Margaret returned with her arms full of gray-dyed wool. While Esme ignored her heart, chattering in her chest like a set of teeth, Margaret draped the cloak around her and fastened it at the neck. Between the concealing wimple and the hood, she was well disguised.
“See? I might as well be invisible!” she crowed.
“You may be hidden, but you’re not protected,” Margaret warned. “We still have to get past the crowd, which won’t be easy.”
The truth in Margaret’s words stole part of Esme’s glee. Her tongue was too thick and pasty in her mouth to speak, so Esme nodded, but she wasn’t sure Margaret could see the movement beneath the hood of the cloak.
“It isn’t too late to change your mind,” Margaret whispered.
The words unglued Esme’s tongue. “Don’t be silly.” She hoped her bluffed confidence wasn’t transparent. With a firm step, she strode toward her chamber door, telling herself that it was no different from going down to the dining hall for dinner. “Just—you go ahead and make sure there aren’t torches lit. As long as there’s no direct light, I’ll be safe.”

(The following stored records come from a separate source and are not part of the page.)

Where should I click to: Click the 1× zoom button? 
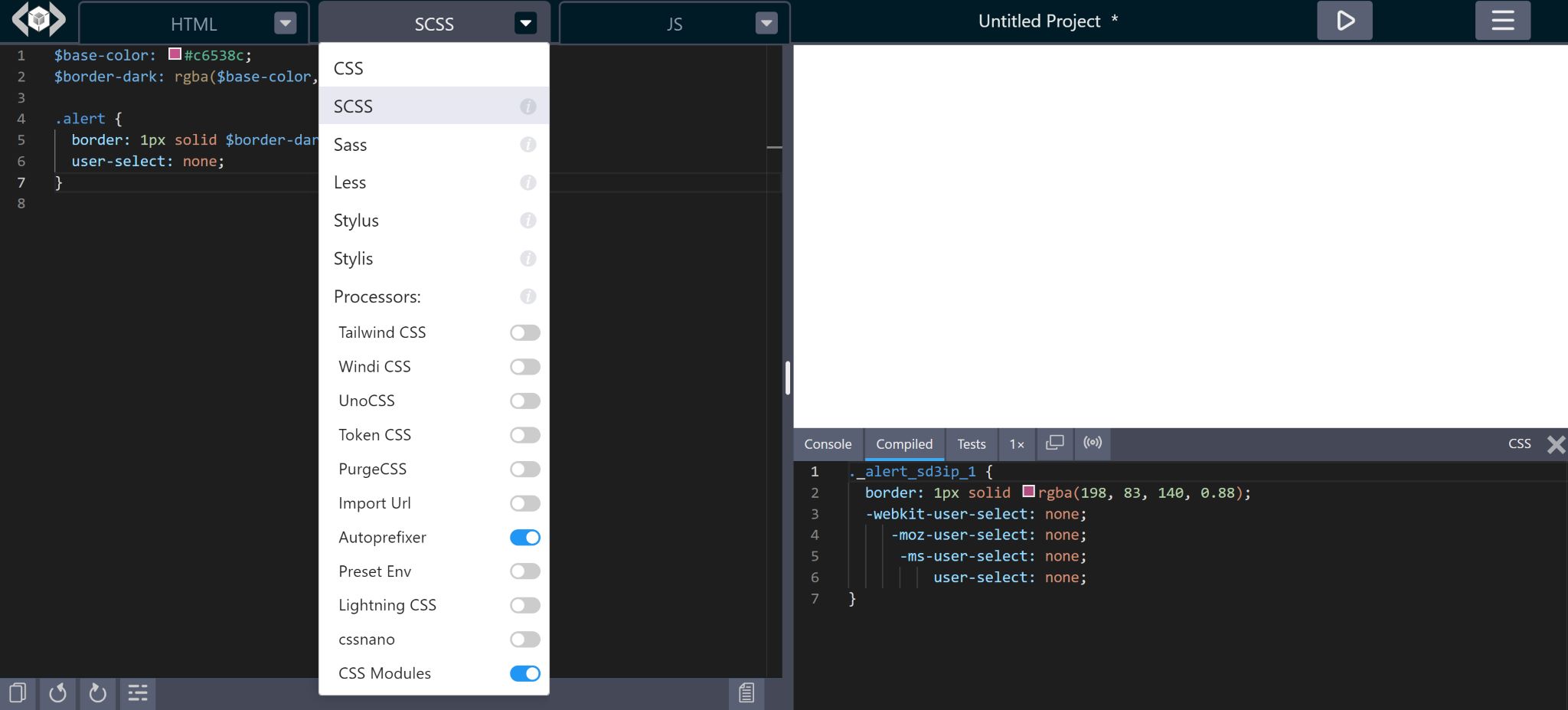[1016, 444]
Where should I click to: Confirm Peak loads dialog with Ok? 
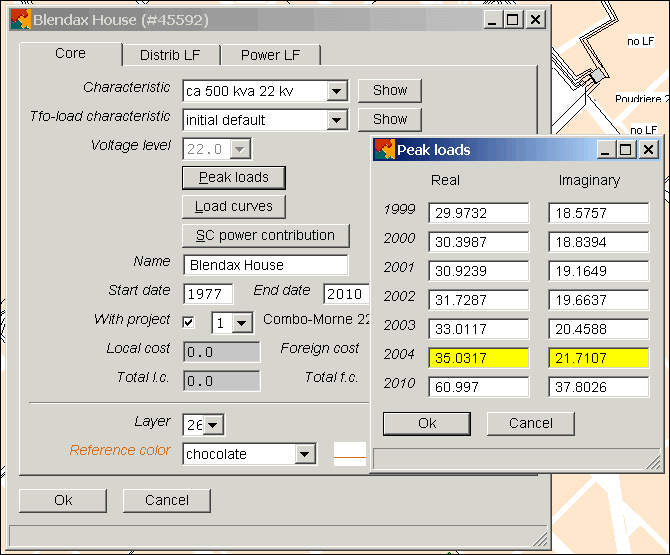[427, 423]
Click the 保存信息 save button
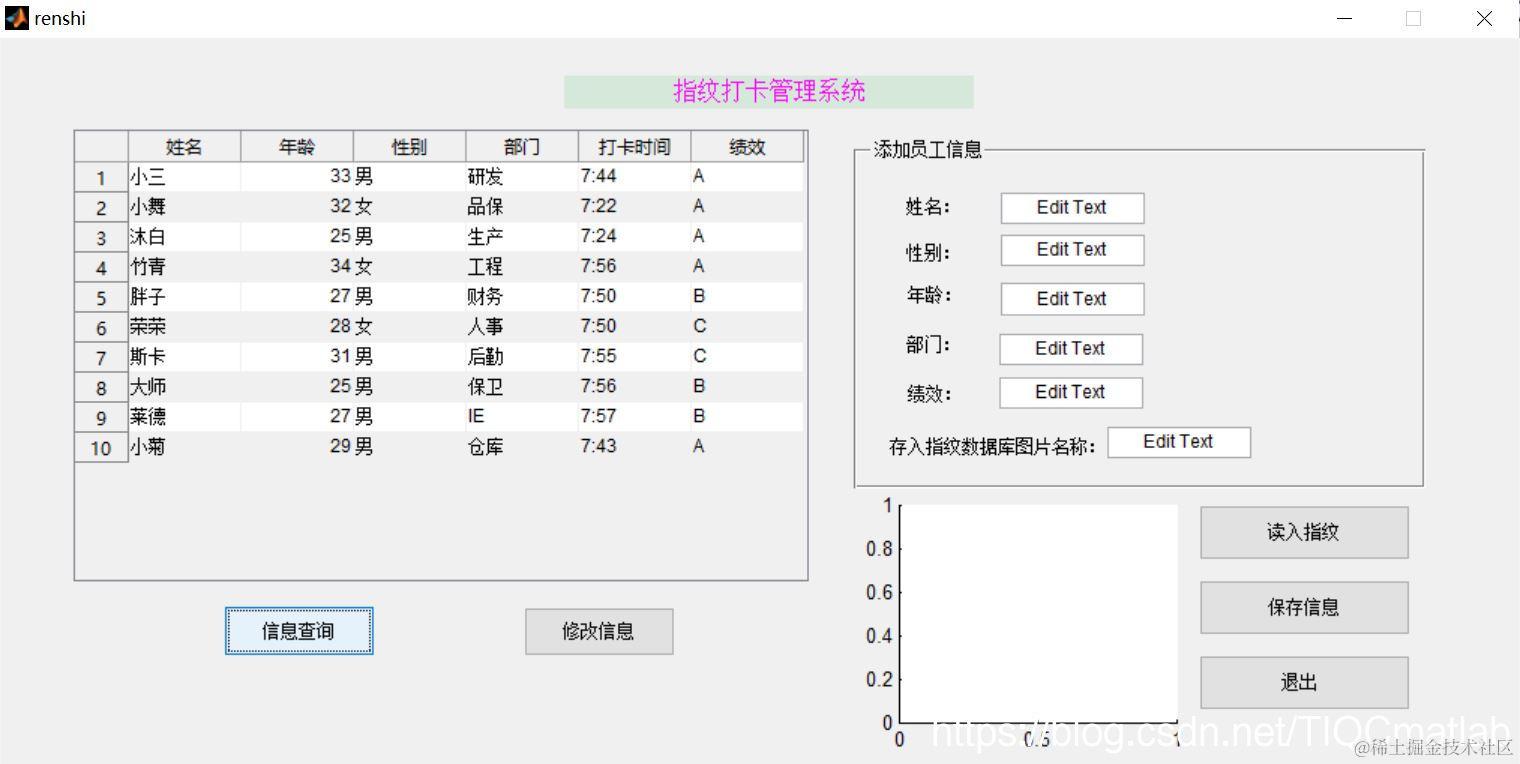Screen dimensions: 1520x764 point(1303,607)
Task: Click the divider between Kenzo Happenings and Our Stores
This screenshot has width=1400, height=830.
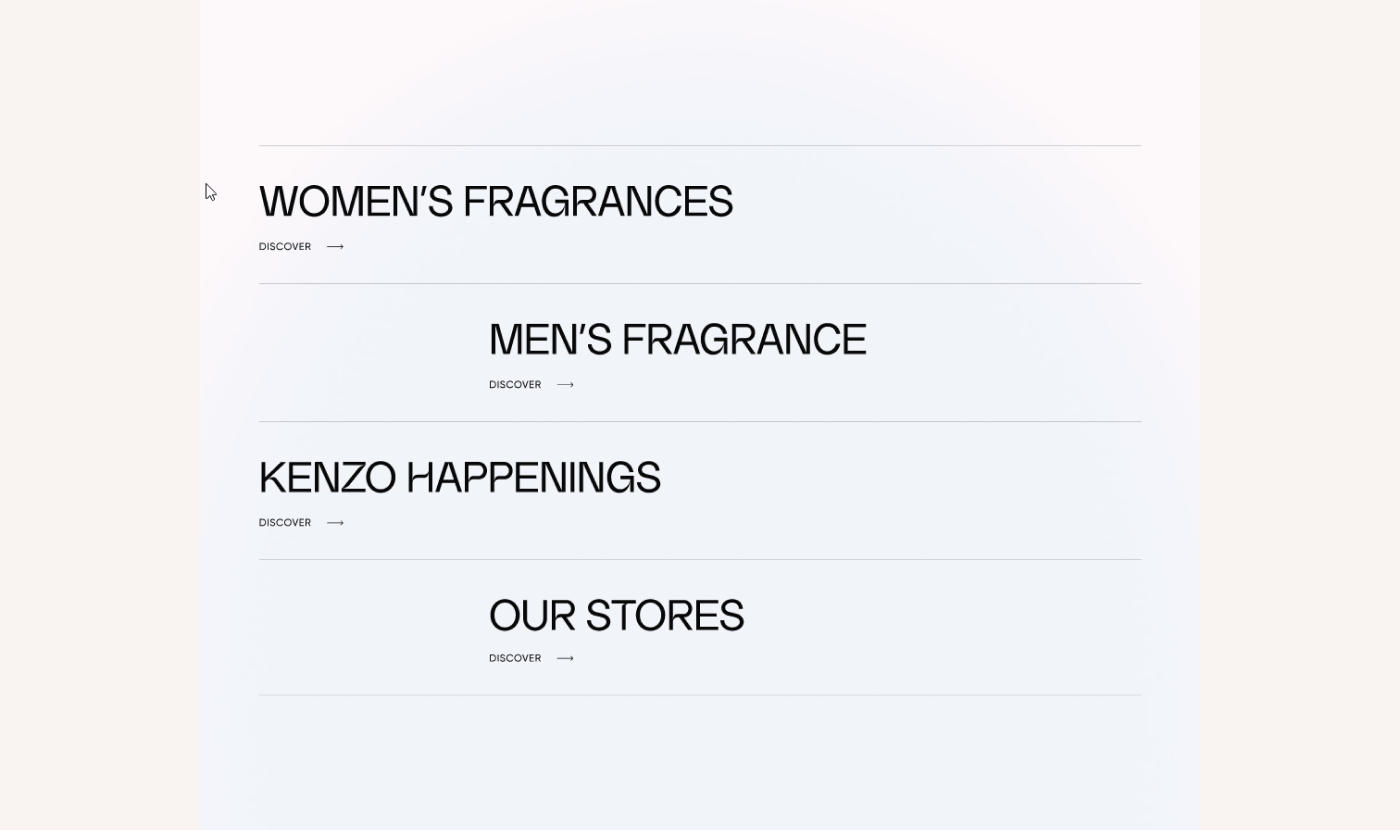Action: 700,560
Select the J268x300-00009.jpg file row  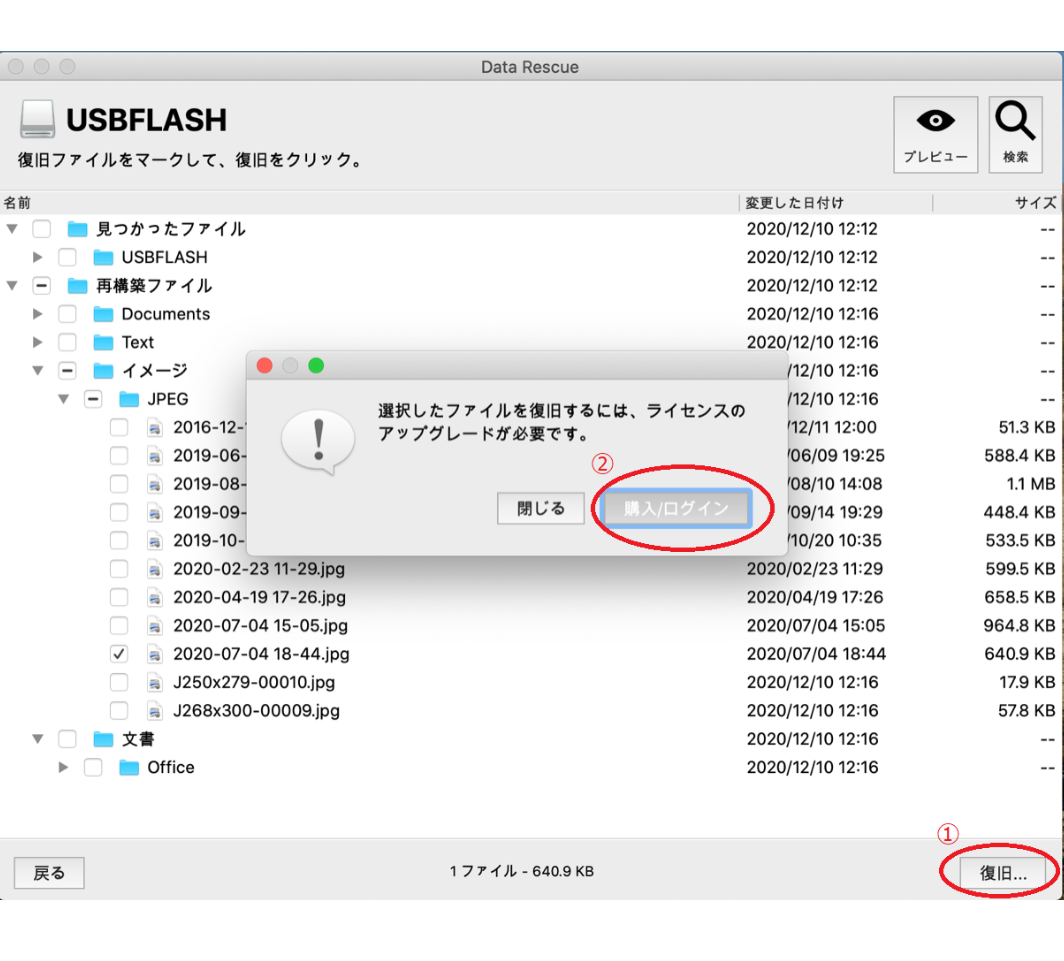tap(256, 711)

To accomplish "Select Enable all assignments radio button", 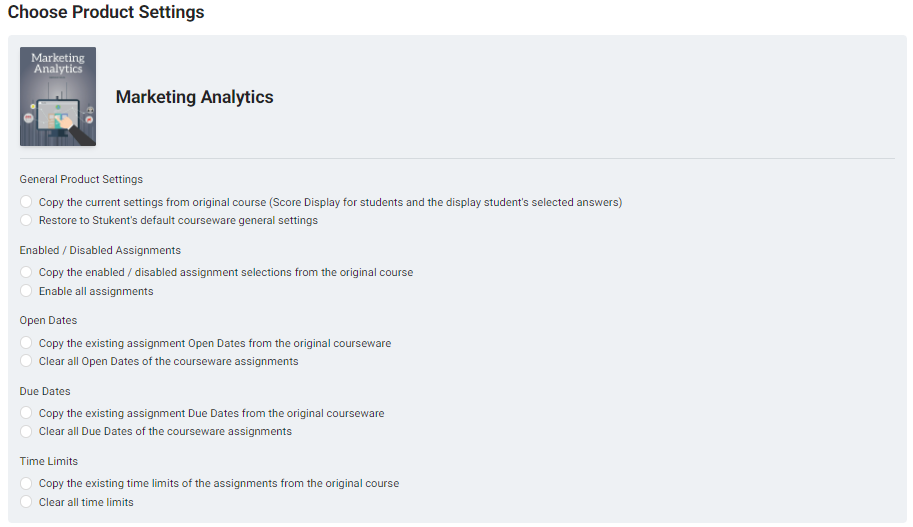I will tap(26, 291).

With her lip caught between her teeth, Margaret turned and scurried into the hall.
“No torches,” she called softly.
Esme breathed a sigh of relief and followed the scurrying of Margaret’s little mouse footsteps. There was a small door off to one side of the hall at the bottom of the stairs. A door that led outside.
“Is anyone there?” she whispered.
“It’s likely to be guarded,” Margaret whispered back. “There may be torches as well. Or lanterns. If we’re lucky, it will be lanterns.”
Margaret stepped around Esme and pushed open the door. The night was so close that Esme found herself rooted to the floor, temporarily more plant than person. After all, she did not move from her assigned place, the way the rest of the world did. But she wanted to. She wanted to.
The desire to be out was strong enough to unstick her feet and propel her forward, until she had nearly smacked into Margaret’s back.
“Two ladies headed alone into that madness?” The guard’s voice was thick with drinking, his words slumping against one another so that Esme could barely understand him. No one had ever spoken to her like this before, and it took her a moment to realize that—to him—she appeared to be nothing more than a well-hooded lady’s maid. A lamp dangled limply from the guard’s fingers, and Esme shied away from it. “You two need a chaperone, mebbe?”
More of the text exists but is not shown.